Backups
Backups are a necessity in case of failure. Whether it is disk/drive failure or software failure, you want to have, well, backups in place to make sure you are able to get back on track. One of the most popular personal backup strategies is the 3-2-1 backup method. This snippet from Seagate says it well:
3 Copies of Data – Maintain three copies of data—the original, and at least two copies.
2 Different Media – Use two different media types for storage. This can help reduce any impact that may be attributable to one specific storage media type. It’s your decision as to which storage medium will contain the original data and which will contain any of the additional copies.

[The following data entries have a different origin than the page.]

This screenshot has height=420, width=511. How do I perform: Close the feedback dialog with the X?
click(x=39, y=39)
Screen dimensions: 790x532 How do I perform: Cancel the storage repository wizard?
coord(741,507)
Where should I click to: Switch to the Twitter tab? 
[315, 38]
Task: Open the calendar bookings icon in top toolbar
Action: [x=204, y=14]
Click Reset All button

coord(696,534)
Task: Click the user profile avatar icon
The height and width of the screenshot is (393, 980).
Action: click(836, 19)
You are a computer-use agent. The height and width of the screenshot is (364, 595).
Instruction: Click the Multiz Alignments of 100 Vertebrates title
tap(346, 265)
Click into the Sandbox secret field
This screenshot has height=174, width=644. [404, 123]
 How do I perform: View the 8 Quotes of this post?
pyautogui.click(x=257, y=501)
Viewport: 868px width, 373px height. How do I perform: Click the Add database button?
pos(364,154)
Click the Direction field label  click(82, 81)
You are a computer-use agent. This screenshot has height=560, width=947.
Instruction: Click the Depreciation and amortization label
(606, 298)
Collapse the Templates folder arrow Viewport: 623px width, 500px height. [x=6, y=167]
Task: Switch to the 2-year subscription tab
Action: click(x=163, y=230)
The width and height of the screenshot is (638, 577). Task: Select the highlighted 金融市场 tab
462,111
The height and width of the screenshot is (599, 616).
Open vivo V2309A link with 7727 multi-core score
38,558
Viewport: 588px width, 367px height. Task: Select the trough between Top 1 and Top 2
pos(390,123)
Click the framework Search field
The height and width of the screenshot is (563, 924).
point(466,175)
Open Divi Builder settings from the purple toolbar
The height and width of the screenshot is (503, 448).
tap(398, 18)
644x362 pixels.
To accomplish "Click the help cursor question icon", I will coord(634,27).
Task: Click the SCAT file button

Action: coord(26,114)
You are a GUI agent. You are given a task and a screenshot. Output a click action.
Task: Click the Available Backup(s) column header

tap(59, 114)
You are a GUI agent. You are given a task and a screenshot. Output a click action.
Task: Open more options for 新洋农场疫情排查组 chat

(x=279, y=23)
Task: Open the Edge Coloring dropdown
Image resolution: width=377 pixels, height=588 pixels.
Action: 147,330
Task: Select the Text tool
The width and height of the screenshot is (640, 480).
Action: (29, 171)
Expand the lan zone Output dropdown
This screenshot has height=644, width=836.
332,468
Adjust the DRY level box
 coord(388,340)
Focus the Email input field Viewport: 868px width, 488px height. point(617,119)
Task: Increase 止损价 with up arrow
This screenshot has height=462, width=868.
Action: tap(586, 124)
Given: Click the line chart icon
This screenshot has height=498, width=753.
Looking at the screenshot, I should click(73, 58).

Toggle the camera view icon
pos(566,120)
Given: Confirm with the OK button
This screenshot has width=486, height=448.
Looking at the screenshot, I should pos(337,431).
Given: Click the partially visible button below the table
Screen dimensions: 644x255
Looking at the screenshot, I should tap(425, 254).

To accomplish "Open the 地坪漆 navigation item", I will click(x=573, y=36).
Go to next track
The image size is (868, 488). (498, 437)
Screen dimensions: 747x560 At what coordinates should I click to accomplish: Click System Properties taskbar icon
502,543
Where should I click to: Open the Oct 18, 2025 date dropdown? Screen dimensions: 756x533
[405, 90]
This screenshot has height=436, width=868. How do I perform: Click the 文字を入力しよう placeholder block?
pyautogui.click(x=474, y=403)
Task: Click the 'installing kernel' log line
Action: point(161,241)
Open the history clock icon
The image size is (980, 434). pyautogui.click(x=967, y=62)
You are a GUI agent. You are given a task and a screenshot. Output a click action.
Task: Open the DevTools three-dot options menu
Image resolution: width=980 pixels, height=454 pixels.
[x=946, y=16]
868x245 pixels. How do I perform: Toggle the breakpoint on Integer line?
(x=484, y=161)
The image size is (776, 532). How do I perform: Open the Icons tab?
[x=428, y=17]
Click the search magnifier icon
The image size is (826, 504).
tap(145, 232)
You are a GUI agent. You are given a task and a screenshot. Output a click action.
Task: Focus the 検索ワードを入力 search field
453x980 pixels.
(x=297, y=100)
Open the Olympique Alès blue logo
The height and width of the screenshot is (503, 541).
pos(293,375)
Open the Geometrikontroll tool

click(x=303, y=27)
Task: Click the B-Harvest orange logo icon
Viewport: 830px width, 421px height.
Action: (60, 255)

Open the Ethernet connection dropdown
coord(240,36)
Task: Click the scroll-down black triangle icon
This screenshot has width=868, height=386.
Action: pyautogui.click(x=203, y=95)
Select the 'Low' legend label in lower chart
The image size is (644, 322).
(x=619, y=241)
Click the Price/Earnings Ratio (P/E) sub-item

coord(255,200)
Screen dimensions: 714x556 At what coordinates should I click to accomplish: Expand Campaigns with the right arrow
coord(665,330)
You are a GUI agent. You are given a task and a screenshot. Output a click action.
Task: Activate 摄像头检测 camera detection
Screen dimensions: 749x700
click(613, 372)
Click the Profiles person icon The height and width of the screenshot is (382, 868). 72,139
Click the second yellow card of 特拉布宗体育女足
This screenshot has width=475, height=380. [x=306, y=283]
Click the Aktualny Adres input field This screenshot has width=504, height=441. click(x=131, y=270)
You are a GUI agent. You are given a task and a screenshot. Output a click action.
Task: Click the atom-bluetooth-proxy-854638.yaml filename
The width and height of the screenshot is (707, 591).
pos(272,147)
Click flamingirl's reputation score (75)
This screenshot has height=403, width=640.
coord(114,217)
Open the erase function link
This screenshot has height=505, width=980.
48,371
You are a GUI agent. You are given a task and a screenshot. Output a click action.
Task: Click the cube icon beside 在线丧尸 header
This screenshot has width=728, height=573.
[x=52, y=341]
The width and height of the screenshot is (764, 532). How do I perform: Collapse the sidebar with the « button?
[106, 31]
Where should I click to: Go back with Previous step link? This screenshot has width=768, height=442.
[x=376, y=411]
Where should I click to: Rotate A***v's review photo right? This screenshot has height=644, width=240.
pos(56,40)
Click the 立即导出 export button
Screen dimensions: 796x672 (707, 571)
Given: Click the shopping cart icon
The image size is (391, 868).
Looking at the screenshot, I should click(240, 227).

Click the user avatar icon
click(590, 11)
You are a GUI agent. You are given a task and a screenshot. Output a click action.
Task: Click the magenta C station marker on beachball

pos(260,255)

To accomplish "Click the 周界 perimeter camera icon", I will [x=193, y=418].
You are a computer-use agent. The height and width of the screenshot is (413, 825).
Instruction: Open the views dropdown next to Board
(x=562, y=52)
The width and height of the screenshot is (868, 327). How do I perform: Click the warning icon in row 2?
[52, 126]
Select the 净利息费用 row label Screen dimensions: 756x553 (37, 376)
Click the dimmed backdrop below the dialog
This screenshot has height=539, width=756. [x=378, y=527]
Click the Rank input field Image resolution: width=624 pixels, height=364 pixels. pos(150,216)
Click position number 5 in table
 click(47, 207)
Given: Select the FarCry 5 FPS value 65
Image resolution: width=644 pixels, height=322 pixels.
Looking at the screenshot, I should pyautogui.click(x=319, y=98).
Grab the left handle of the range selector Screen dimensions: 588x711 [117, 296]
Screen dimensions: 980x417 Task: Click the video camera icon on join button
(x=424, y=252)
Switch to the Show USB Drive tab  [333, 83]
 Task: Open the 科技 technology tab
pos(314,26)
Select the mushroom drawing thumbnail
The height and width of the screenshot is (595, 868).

1 Copy Offsite – Keep one copy offsite to prevent the possibility of data loss due to a site-specific failure.
Using this format will help you get back up and running much faster than starting off from scratch. One thing to note with backups is that they work off of a proactive approach. This means you have to not only do this once, but maintain a healthy backup lifestyle in order to prevent data loss as much as you can. You can also have your own "3-2-1-#-#-#rule", where you add your own customization to the basic strategy. You do have to take the cost of the storage devices into mind, whether it is cloud storage providers or even for a hard drive purchase.
There are multiple ways of following the rule. Here are some of the other location suggestions:
Backups on disk (DAS, SAN, NAS and appliances)
Backups on tape
Backups on removable storage
Storage snapshots
External storage stored at a friends/relatives house
External storage stored in a bank vault
There are a lot of complications to consider for backups as well:
Weather
Potential Fire
Electric Static (while moving the device(s))
Home Invasion
Police Confescation
Drive/Disk Failure
etc.
Using the 3-2-1 is a way of being proactive and making your data be redundant in case of any of the aforementioned complications.
File System Formats
For data backups, and even for data storage in general, it is a good idea to take a look at the properties that a file system format gives you. Keeping these in mind can help you choose what format is better for your situation.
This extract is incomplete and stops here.